▶ [Your objective]:
Count the lines in the records below that contain the word "will". Reply with the number alone.

Text and element pointing records
○ ○ ○ ○ ○
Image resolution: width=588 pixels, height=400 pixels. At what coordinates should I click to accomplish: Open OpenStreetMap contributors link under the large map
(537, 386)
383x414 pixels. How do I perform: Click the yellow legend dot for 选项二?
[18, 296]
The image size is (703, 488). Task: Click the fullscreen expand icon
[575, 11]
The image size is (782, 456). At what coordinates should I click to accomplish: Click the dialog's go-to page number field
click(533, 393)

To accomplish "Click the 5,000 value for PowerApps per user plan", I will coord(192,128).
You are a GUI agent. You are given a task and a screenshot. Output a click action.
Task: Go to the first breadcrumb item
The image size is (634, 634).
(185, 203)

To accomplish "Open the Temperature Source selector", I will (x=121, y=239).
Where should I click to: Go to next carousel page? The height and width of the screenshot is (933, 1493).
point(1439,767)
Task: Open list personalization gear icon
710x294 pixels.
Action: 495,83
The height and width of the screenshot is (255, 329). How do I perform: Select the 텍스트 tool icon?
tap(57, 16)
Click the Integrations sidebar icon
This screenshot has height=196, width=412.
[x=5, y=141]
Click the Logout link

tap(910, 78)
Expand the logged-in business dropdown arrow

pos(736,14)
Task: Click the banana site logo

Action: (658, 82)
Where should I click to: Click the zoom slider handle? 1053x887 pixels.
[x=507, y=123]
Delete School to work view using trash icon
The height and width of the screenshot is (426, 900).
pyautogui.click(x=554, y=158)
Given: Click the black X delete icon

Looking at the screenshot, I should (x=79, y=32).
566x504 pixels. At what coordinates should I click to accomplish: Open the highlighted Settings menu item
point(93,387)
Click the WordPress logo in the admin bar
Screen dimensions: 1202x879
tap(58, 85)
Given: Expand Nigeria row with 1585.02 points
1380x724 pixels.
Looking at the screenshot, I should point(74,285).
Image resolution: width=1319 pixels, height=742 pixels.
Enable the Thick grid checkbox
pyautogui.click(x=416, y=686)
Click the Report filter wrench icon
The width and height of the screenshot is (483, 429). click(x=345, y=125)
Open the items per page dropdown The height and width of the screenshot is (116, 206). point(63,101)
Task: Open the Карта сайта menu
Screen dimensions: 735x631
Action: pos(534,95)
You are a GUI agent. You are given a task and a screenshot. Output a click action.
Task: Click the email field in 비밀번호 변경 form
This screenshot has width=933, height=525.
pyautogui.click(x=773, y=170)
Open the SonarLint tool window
○ ○ ○ ○ ○
▶ [The output]:
2